Europe’s housing crisis into a get-rich scheme by Sabine Fischer

Once upon a time, you went to Paris, Lisbon, or Athens and booked a hotel. A real one, with a reception, breakfast buffet, creaky elevator, and that grumpy concierge who became oddly endearing by day three. Today, you scroll through dozens of "quaint flats" on Airbnb, all owned by someone who calls themselves “global entrepreneur” but looks suspiciously like a landlord with 25 properties and a suspiciously blurry profile photo.
The gig economy was once dressed up as liberation. Power to the people, we were told. The freedom to travel like a local, live like a native, and experience cities not as tourists but as citizens, except that very promise now rings painfully ironic, because the real locals are being priced out of their own neighborhoods to make room for your next weekend getaway.
Let’s drop the polite diplomacy and call it for what it is: Airbnb has become a housing parasite, and Europe is its latest host. Behind the cheerful photos of fluffy towels and cappuccino-ready kitchenettes hides a Frankenstein’s monster of deregulation, speculation, and yes, plenty of shady cash.
Airbnb began with a story so innocent it could tuck itself into bed: two guys renting out an air mattress during a design conference. That was the myth. But the moment venture capital sniffed profit, that sweet tale turned into a cynical empire of pseudo-hotels masquerading as homes.
Fast forward to 2025: entire buildings in Prague are now Airbnb-only. Locals in Barcelona and Amsterdam are being pushed further out of the cities they helped build. And Athens is rapidly becoming a theme park for digital nomads and bachelorette parties, while pensioners are evicted for being too unprofitable.
We are no longer in the realm of someone renting out their spare bedroom to make ends meet. That narrative died somewhere between IPO filings and property tycoons in Mykonos listing ten seaside villas as “private homes.” This is industrial-scale real estate laundering wrapped in the Instagram aesthetic of artisanal soap and rooftop views.
Here’s the untold truth that’s slowly clawing its way out from behind the pastel filters: Airbnb isn’t just wrecking housing affordability, it’s become a thriving vessel for black-market economies.
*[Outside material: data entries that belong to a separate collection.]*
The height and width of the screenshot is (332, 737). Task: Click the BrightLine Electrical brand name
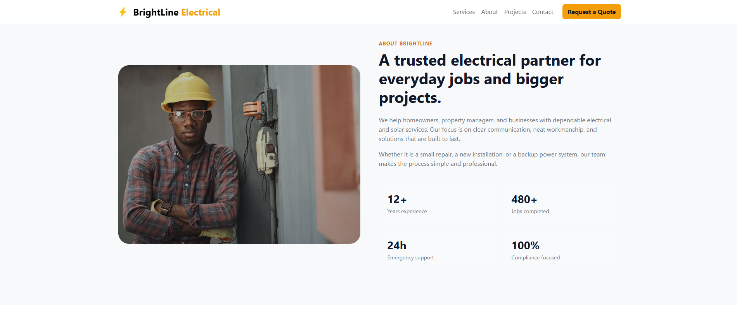(x=176, y=12)
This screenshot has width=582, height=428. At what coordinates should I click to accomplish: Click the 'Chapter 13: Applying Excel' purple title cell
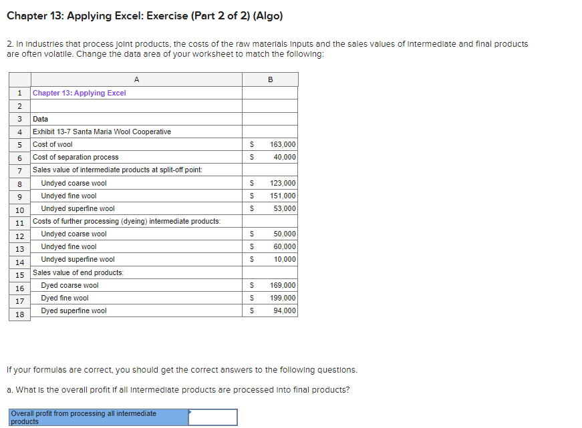point(80,93)
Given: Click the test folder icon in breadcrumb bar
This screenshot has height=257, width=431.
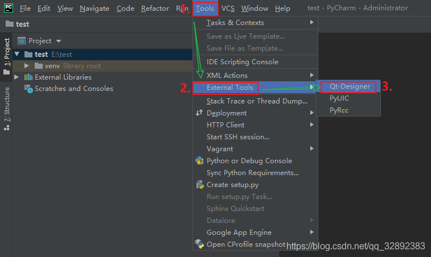Looking at the screenshot, I should coord(9,24).
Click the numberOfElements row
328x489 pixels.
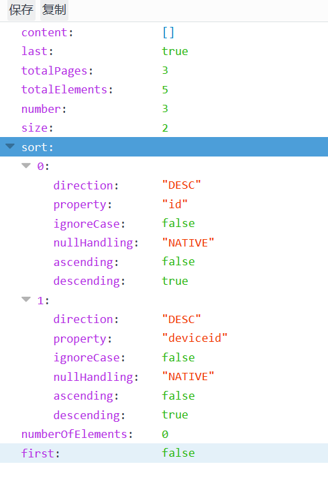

Unregulated cash transactions, tax evasion, and even money laundering are not fringe abuses anymore; they are structural features.
In countries like Italy, Greece, and Portugal, where oversight is already struggling, Airbnb is now a preferred playground for undeclared income. You can almost hear the accountants sighing in resignation: “Another undeclared flat in Lisbon with €300-a-night bookings, paid in cash? Add it to the pile.”
Try reporting it. Try taxing it. Good luck. Most listings aren’t even under the host’s real name. Many properties are funneled through layers of shell companies or “friends of cousins” who don’t officially exist. It's a digital wild west, only the bandits wear designer shoes and speak with angel investor accents.
Meanwhile, honest renters and first-time buyers can’t compete. A young couple in Lyon looking to rent a one-bedroom finds themselves outbid by a Swiss investor who’s converting the space into his seventh short-term listing. And the local council? Drenched in bureaucracy and political fear, with half the city council already hosting on Airbnb themselves.
To be fair, some cities are trying to fight back. Berlin capped Airbnb rentals. Amsterdam limited nights. Barcelona went full Hercules and banned short-term tourist rentals altogether. But like Hercules, they forgot that when you cut off one Hydra head, two more pop up, on Booking.com and Vrbo.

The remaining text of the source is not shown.